BEGIN

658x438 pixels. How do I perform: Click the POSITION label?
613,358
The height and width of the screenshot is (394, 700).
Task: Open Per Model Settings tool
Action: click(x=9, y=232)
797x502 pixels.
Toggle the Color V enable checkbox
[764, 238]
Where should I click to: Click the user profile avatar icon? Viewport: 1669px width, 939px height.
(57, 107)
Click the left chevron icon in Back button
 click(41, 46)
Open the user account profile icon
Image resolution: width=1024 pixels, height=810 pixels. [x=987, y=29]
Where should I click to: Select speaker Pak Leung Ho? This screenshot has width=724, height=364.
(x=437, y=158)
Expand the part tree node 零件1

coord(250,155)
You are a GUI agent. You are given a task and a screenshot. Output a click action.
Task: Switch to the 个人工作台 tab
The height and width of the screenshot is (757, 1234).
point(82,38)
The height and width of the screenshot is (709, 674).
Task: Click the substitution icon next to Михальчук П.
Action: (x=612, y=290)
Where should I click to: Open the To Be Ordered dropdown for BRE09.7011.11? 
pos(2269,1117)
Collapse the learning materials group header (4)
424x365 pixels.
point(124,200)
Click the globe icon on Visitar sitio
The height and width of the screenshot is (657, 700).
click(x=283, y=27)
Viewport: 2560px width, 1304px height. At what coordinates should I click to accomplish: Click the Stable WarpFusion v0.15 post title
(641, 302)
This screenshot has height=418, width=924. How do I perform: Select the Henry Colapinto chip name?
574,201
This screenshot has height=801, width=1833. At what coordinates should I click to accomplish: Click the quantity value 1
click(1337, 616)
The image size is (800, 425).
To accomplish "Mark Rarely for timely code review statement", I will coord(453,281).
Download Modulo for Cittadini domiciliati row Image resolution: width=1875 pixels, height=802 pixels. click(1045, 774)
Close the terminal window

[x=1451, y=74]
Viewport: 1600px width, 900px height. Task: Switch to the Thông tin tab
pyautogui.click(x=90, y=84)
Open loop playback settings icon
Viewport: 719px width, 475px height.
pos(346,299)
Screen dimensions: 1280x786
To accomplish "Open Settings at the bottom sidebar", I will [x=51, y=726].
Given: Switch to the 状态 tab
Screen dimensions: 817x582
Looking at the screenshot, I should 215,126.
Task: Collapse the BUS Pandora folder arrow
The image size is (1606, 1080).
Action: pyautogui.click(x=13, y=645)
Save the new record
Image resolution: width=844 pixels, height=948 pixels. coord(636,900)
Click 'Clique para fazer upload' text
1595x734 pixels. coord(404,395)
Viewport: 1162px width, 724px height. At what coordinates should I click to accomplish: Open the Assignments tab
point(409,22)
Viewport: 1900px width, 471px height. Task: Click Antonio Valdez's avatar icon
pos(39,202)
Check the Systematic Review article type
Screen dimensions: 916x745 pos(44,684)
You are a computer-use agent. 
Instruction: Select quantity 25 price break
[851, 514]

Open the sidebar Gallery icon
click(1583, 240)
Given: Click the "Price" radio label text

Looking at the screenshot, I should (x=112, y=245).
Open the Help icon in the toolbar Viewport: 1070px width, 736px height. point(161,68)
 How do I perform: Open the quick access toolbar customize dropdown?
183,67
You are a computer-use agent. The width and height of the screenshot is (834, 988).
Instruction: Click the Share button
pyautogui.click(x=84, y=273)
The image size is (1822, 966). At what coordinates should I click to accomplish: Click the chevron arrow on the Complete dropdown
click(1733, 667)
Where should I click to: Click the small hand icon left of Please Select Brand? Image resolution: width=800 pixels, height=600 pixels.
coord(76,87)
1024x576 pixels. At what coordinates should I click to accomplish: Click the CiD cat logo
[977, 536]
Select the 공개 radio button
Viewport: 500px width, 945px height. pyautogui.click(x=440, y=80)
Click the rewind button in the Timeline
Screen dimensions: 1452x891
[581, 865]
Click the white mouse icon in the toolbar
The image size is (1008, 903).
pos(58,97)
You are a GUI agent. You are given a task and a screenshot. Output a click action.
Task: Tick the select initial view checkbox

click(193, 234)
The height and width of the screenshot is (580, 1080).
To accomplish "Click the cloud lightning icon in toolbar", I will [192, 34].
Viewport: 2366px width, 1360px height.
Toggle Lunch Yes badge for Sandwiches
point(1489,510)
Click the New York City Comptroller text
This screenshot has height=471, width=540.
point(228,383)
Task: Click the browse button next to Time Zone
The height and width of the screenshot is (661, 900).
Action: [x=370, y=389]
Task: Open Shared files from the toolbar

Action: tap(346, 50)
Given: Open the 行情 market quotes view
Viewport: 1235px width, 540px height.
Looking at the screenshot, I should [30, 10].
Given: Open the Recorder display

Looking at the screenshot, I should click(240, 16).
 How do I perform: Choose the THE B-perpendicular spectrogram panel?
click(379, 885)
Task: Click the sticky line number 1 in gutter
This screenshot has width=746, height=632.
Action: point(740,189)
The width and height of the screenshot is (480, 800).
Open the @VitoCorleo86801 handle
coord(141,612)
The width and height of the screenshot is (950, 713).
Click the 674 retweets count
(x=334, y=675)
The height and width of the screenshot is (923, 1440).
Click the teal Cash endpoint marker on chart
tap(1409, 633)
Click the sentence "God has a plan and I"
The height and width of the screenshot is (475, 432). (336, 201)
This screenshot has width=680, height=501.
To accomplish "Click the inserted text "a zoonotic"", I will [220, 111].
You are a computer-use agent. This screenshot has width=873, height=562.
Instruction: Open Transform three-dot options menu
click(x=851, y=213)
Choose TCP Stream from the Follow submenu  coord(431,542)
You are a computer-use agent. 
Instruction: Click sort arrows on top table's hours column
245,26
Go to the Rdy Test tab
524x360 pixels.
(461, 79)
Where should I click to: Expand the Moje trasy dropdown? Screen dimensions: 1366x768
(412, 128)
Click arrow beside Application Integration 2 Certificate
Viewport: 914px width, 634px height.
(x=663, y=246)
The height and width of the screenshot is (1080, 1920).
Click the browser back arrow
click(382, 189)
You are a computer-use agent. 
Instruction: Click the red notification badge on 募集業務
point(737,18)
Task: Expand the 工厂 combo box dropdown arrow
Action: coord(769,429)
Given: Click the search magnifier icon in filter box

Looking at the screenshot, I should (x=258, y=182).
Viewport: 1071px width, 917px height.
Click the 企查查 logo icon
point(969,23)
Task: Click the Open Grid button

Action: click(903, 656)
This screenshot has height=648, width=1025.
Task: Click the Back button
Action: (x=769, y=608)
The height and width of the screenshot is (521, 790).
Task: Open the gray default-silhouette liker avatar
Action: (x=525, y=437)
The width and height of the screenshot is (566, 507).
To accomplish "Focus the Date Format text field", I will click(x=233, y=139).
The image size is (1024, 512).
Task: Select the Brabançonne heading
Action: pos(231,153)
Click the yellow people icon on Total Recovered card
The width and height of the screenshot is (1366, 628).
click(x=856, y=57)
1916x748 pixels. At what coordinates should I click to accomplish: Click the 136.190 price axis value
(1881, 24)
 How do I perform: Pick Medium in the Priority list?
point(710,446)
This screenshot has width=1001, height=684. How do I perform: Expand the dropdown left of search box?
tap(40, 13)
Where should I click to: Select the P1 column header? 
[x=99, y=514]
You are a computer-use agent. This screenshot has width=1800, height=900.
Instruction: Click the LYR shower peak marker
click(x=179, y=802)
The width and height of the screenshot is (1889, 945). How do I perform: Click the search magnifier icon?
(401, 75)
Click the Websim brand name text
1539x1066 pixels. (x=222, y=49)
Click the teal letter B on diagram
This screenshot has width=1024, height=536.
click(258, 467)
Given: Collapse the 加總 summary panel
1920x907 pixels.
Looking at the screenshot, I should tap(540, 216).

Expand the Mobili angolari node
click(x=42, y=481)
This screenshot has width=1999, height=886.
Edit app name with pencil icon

END

• [Task goal] All of the data above should be reproduced exactly, with nothing missing.

• [Answer box]
658x438 pixels. How do I perform: Click the POSITION label?
613,358
The height and width of the screenshot is (394, 700).
Task: Open Per Model Settings tool
Action: click(x=9, y=232)
797x502 pixels.
Toggle the Color V enable checkbox
[764, 238]
Where should I click to: Click the user profile avatar icon? Viewport: 1669px width, 939px height.
(57, 107)
Click the left chevron icon in Back button
 click(41, 46)
Open the user account profile icon
Image resolution: width=1024 pixels, height=810 pixels. [x=987, y=29]
Where should I click to: Select speaker Pak Leung Ho? This screenshot has width=724, height=364.
(x=437, y=158)
Expand the part tree node 零件1

coord(250,155)
You are a GUI agent. You are given a task and a screenshot. Output a click action.
Task: Switch to the 个人工作台 tab
The height and width of the screenshot is (757, 1234).
point(82,38)
The height and width of the screenshot is (709, 674).
Task: Click the substitution icon next to Михальчук П.
Action: (x=612, y=290)
Where should I click to: Open the To Be Ordered dropdown for BRE09.7011.11? 
pos(2269,1117)
Collapse the learning materials group header (4)
424x365 pixels.
point(124,200)
Click the globe icon on Visitar sitio
The height and width of the screenshot is (657, 700).
click(x=283, y=27)
Viewport: 2560px width, 1304px height. At what coordinates should I click to accomplish: Click the Stable WarpFusion v0.15 post title
(641, 302)
This screenshot has height=418, width=924. How do I perform: Select the Henry Colapinto chip name?
574,201
This screenshot has height=801, width=1833. At what coordinates should I click to accomplish: Click the quantity value 1
click(1337, 616)
The image size is (800, 425).
To accomplish "Mark Rarely for timely code review statement", I will coord(453,281).
Download Modulo for Cittadini domiciliati row Image resolution: width=1875 pixels, height=802 pixels. click(1045, 774)
Close the terminal window

[x=1451, y=74]
Viewport: 1600px width, 900px height. Task: Switch to the Thông tin tab
pyautogui.click(x=90, y=84)
Open loop playback settings icon
Viewport: 719px width, 475px height.
pos(346,299)
Screen dimensions: 1280x786
To accomplish "Open Settings at the bottom sidebar", I will [x=51, y=726].
Given: Switch to the 状态 tab
Screen dimensions: 817x582
Looking at the screenshot, I should 215,126.
Task: Collapse the BUS Pandora folder arrow
The image size is (1606, 1080).
Action: pyautogui.click(x=13, y=645)
Save the new record
Image resolution: width=844 pixels, height=948 pixels. coord(636,900)
Click 'Clique para fazer upload' text
1595x734 pixels. coord(404,395)
Viewport: 1162px width, 724px height. At what coordinates should I click to accomplish: Open the Assignments tab
point(409,22)
Viewport: 1900px width, 471px height. Task: Click Antonio Valdez's avatar icon
pos(39,202)
Check the Systematic Review article type
Screen dimensions: 916x745 pos(44,684)
You are a computer-use agent. 
Instruction: Select quantity 25 price break
[851, 514]

Open the sidebar Gallery icon
click(1583, 240)
Given: Click the "Price" radio label text

Looking at the screenshot, I should (x=112, y=245).
Open the Help icon in the toolbar Viewport: 1070px width, 736px height. point(161,68)
 How do I perform: Open the quick access toolbar customize dropdown?
183,67
You are a computer-use agent. The width and height of the screenshot is (834, 988).
Instruction: Click the Share button
pyautogui.click(x=84, y=273)
The image size is (1822, 966). At what coordinates should I click to accomplish: Click the chevron arrow on the Complete dropdown
click(1733, 667)
Where should I click to: Click the small hand icon left of Please Select Brand? Image resolution: width=800 pixels, height=600 pixels.
coord(76,87)
1024x576 pixels. At what coordinates should I click to accomplish: Click the CiD cat logo
[977, 536]
Select the 공개 radio button
Viewport: 500px width, 945px height. pyautogui.click(x=440, y=80)
Click the rewind button in the Timeline
Screen dimensions: 1452x891
[581, 865]
Click the white mouse icon in the toolbar
The image size is (1008, 903).
pos(58,97)
You are a GUI agent. You are given a task and a screenshot. Output a click action.
Task: Tick the select initial view checkbox

click(193, 234)
The height and width of the screenshot is (580, 1080).
To accomplish "Click the cloud lightning icon in toolbar", I will [192, 34].
Viewport: 2366px width, 1360px height.
Toggle Lunch Yes badge for Sandwiches
point(1489,510)
Click the New York City Comptroller text
This screenshot has height=471, width=540.
point(228,383)
Task: Click the browse button next to Time Zone
The height and width of the screenshot is (661, 900).
Action: [x=370, y=389]
Task: Open Shared files from the toolbar

Action: tap(346, 50)
Given: Open the 行情 market quotes view
Viewport: 1235px width, 540px height.
Looking at the screenshot, I should [30, 10].
Given: Open the Recorder display

Looking at the screenshot, I should click(240, 16).
 How do I perform: Choose the THE B-perpendicular spectrogram panel?
click(379, 885)
Task: Click the sticky line number 1 in gutter
This screenshot has width=746, height=632.
Action: point(740,189)
The width and height of the screenshot is (480, 800).
Open the @VitoCorleo86801 handle
coord(141,612)
The width and height of the screenshot is (950, 713).
Click the 674 retweets count
(x=334, y=675)
The height and width of the screenshot is (923, 1440).
Click the teal Cash endpoint marker on chart
tap(1409, 633)
Click the sentence "God has a plan and I"
The height and width of the screenshot is (475, 432). (336, 201)
This screenshot has width=680, height=501.
To accomplish "Click the inserted text "a zoonotic"", I will [220, 111].
You are a computer-use agent. This screenshot has width=873, height=562.
Instruction: Open Transform three-dot options menu
click(x=851, y=213)
Choose TCP Stream from the Follow submenu  coord(431,542)
You are a computer-use agent. 
Instruction: Click sort arrows on top table's hours column
245,26
Go to the Rdy Test tab
524x360 pixels.
(461, 79)
Where should I click to: Expand the Moje trasy dropdown? Screen dimensions: 1366x768
(412, 128)
Click arrow beside Application Integration 2 Certificate
Viewport: 914px width, 634px height.
(x=663, y=246)
The height and width of the screenshot is (1080, 1920).
Click the browser back arrow
click(382, 189)
You are a computer-use agent. 
Instruction: Click the red notification badge on 募集業務
point(737,18)
Task: Expand the 工厂 combo box dropdown arrow
Action: coord(769,429)
Given: Click the search magnifier icon in filter box

Looking at the screenshot, I should (x=258, y=182).
Viewport: 1071px width, 917px height.
Click the 企查查 logo icon
point(969,23)
Task: Click the Open Grid button

Action: click(903, 656)
This screenshot has height=648, width=1025.
Task: Click the Back button
Action: (x=769, y=608)
The height and width of the screenshot is (521, 790).
Task: Open the gray default-silhouette liker avatar
Action: (x=525, y=437)
The width and height of the screenshot is (566, 507).
To accomplish "Focus the Date Format text field", I will click(x=233, y=139).
The image size is (1024, 512).
Task: Select the Brabançonne heading
Action: pos(231,153)
Click the yellow people icon on Total Recovered card
The width and height of the screenshot is (1366, 628).
click(x=856, y=57)
1916x748 pixels. At what coordinates should I click to accomplish: Click the 136.190 price axis value
(1881, 24)
 How do I perform: Pick Medium in the Priority list?
point(710,446)
This screenshot has width=1001, height=684. How do I perform: Expand the dropdown left of search box?
tap(40, 13)
Where should I click to: Select the P1 column header? 
[x=99, y=514]
You are a computer-use agent. This screenshot has width=1800, height=900.
Instruction: Click the LYR shower peak marker
click(x=179, y=802)
The width and height of the screenshot is (1889, 945). How do I perform: Click the search magnifier icon?
(401, 75)
Click the Websim brand name text
1539x1066 pixels. (x=222, y=49)
Click the teal letter B on diagram
This screenshot has width=1024, height=536.
click(258, 467)
Given: Collapse the 加總 summary panel
1920x907 pixels.
Looking at the screenshot, I should tap(540, 216).

Expand the Mobili angolari node
click(x=42, y=481)
This screenshot has width=1999, height=886.
Edit app name with pencil icon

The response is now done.